[Dataset entries]

=== Section Start ===

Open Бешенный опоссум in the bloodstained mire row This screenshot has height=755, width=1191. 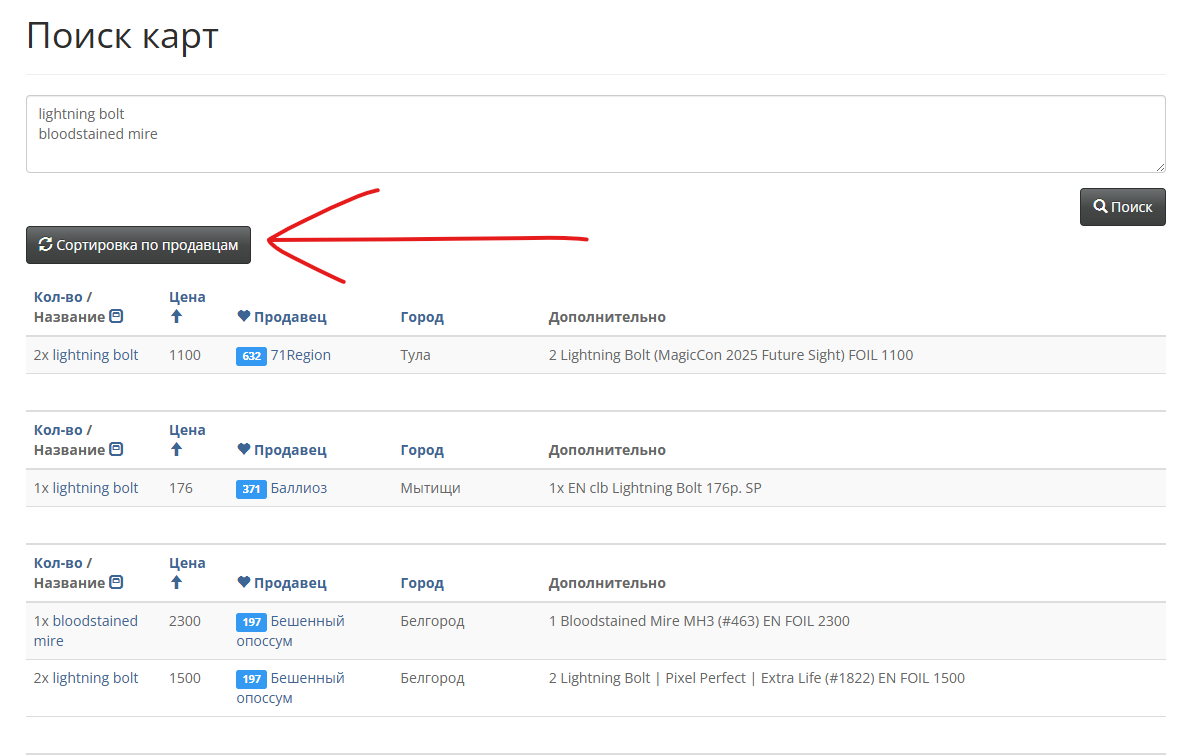(x=306, y=621)
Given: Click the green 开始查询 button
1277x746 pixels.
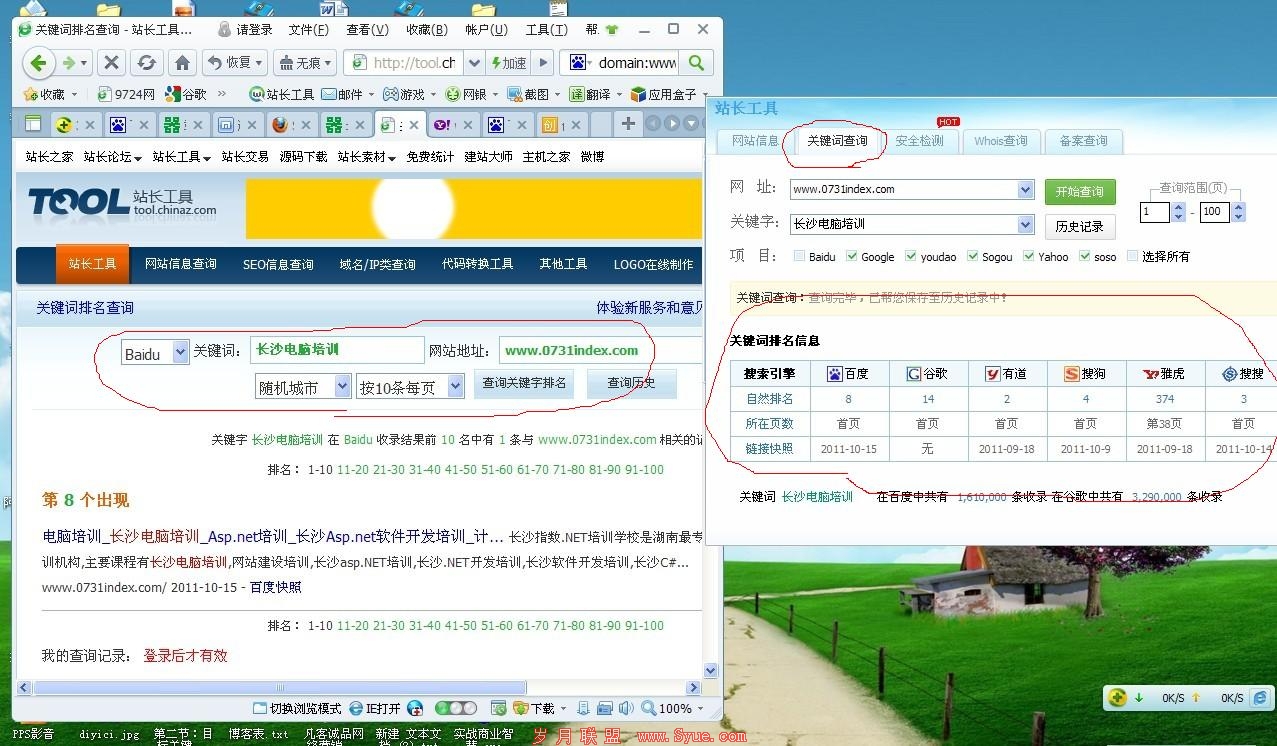Looking at the screenshot, I should [1079, 191].
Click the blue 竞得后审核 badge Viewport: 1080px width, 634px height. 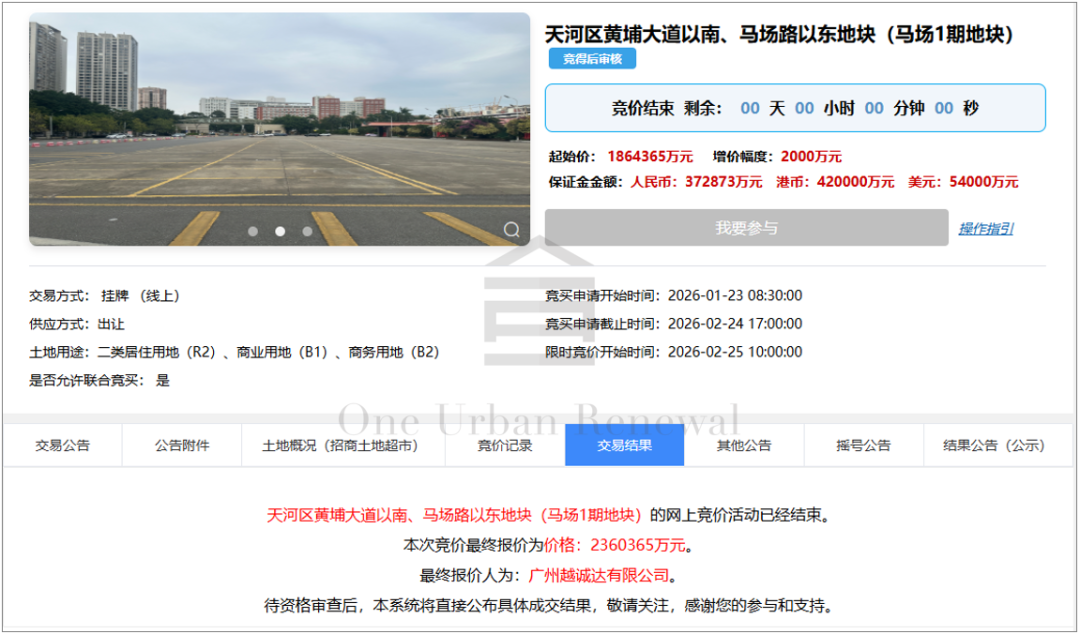(x=592, y=59)
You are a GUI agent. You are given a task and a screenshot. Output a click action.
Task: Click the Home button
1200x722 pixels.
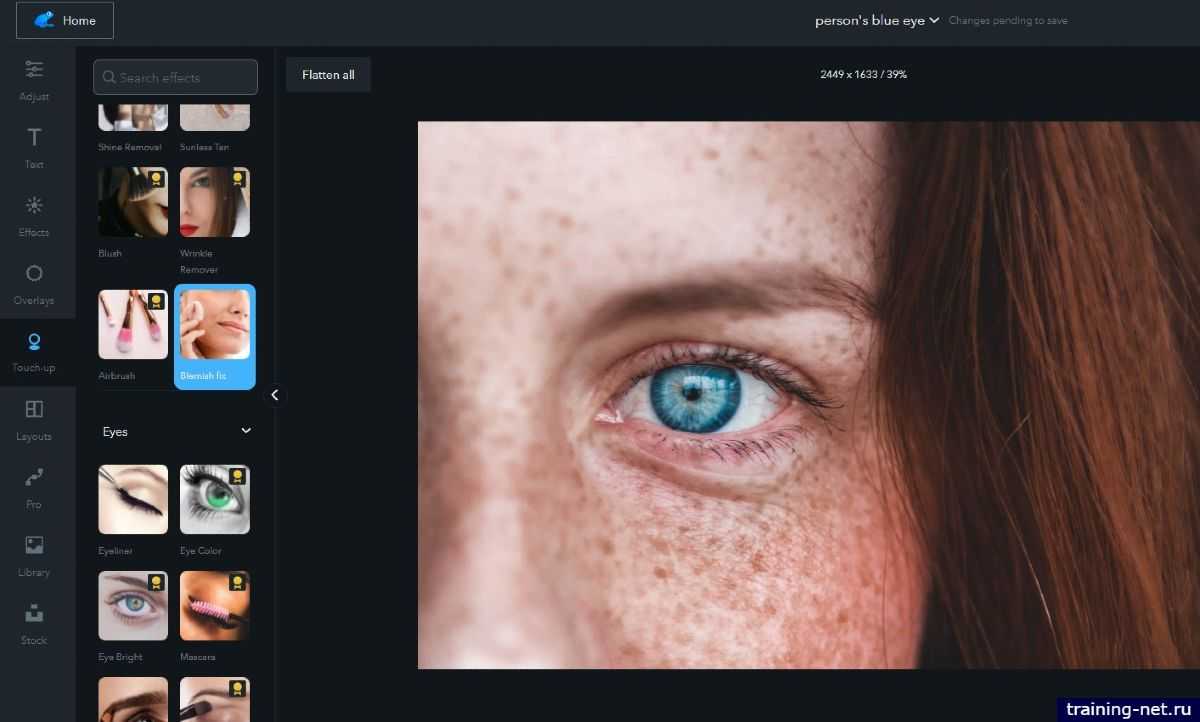pos(65,20)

=== Section End ===

## What you need to do
A single number is the whole answer: the tally of lines in the entries that hold "button".

## Answer to the problem
2